La finalité poursuivie par le législateur en est une de flexibilité pour le locataire et de protection des droits des parties.
« La sous-location ou la cession présentent une solution avantageuse pour le locateur et le locataire. Le locateur est assuré de la continuité de l’occupation de ses locaux et le locataire qui sous-loue ou cède son bail évite des frais inutiles »[2]
[20] Le droit des locateurs
de la refuser est encadré par l’article
« 1871. Le locateur ne peut refuser de consentir à la sous-location du bien ou à la cession du bail sans un motif sérieux.
Lorsqu'il refuse, le locateur est tenu d'indiquer au locataire, dans les quinze jours de la réception de l'avis, les motifs de son refus; s'il omet de le faire, il est réputé avoir consenti.»
[21] Le Tribunal rappelle l’obligation des parties d’être de bonne foi et de ne pas exercer leurs droits de façon excessive et déraisonnable ou dans l’intention de nuire à l’autre[3]. Cette exigence d’être de bonne foi fait aussi partie des obligations découlant du contrat de bail.
[22] Ainsi, la soussignée est d’avis que l’objectif de tout locataire raisonnable est de se défaire de ses obligations sans frais à compter de son départ et pour tout locateur d’assurer une continuité des obligations découlant du bail.
[23] En l’espèce, il n’était pas déraisonnable pour le locateur de croire après les discussions du 5 avril 2018, à une acceptation tacite du locataire d’une résiliation du bail à compter du 1er juin 2018. Ainsi, l’offre des locateurs de permettre le départ de ce dernier de son logement avant terme sans autres obligations pouvait laisser croire à un consentement, notamment en l’absence de refus ferme du locataire à une telle offre.
[24] Mais il y plus.
[25] Il est convenu par les parties de permettre la visite de ce logement par certains candidats potentiels. Or, à la suite d’une visite tenue le 10 avril 2018, madame Monsallier-Gingras est intéressée au logement, il est raisonnable de croire en l’absence d’avis de cession que le locataire avait tacitement consenti de résilier son bail et de renoncer à le céder.
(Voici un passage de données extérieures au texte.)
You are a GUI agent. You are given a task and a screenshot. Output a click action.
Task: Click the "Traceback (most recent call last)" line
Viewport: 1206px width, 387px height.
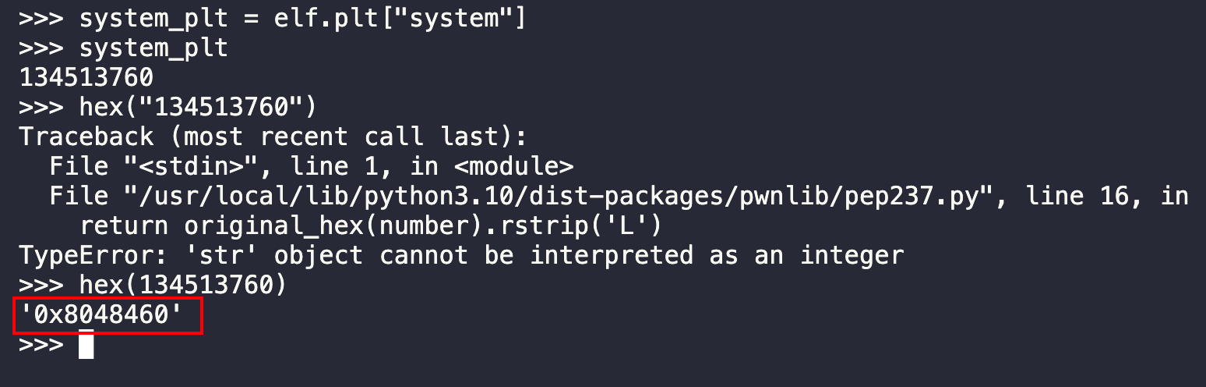[273, 137]
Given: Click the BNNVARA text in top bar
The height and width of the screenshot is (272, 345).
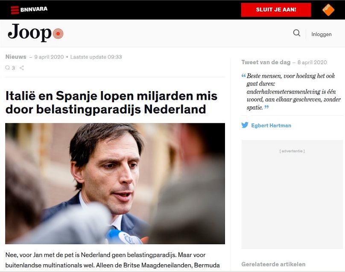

[26] Ainsi, le 15 avril 2018, n’ayant pas eu de retour du locataire, les locateurs se croyaient justifiés, avec raison, de signer un nouveau bail avec madame Monsallier-Gingras.
[27] Le Tribunal conclut qu'une entente de résiliation tacite du bail à l'égard du locataire est intervenue. Le Tribunal veut bien comprendre la volonté du locataire de ne pas résilier le bail avant la fin du terme, mais les discussions entre le locataire et le locateur d'un départ prévu pour le début de juin 2018, probablement mal expliqué ou mal interprété par les locateurs, ont fait en sorte que les locateurs croyaient avec raison que le bail était résilié à partir du 1er juin 2018 et qu’il leur était possible de s’entendre avec la nouvelle locataire.
[28] Par conséquent, le Tribunal juge que les locateurs étaient justifiés de refuser l’avis de cession en faveur des parties intéressées, car un nouveau bail était déjà signé à la suite de la résiliation du bail.
[29] Compte tenu de la preuve et de l’urgence de la situation, il y a lieu d’ordonner l’exécution provisoire de la présente décision, en vertu de l’article 82.1 de la Loi sur la Régie du logement[4].
POUR CES MOTIFS, LE TRIBUNAL :
Dossier 394636
[30] REJETTE la demande du locataire.
Dossier 402005
[31] ORDONNE l’éviction de tous les occupants du logement concerné;
[32] ORDONNE l'exécution provisoire, malgré l'appel, de l'ordonnance d'expulsion à compter du 11e jour de sa date;
[33] CONDAMNE le locataire à payer aux locateurs les frais judiciaires de 75 $.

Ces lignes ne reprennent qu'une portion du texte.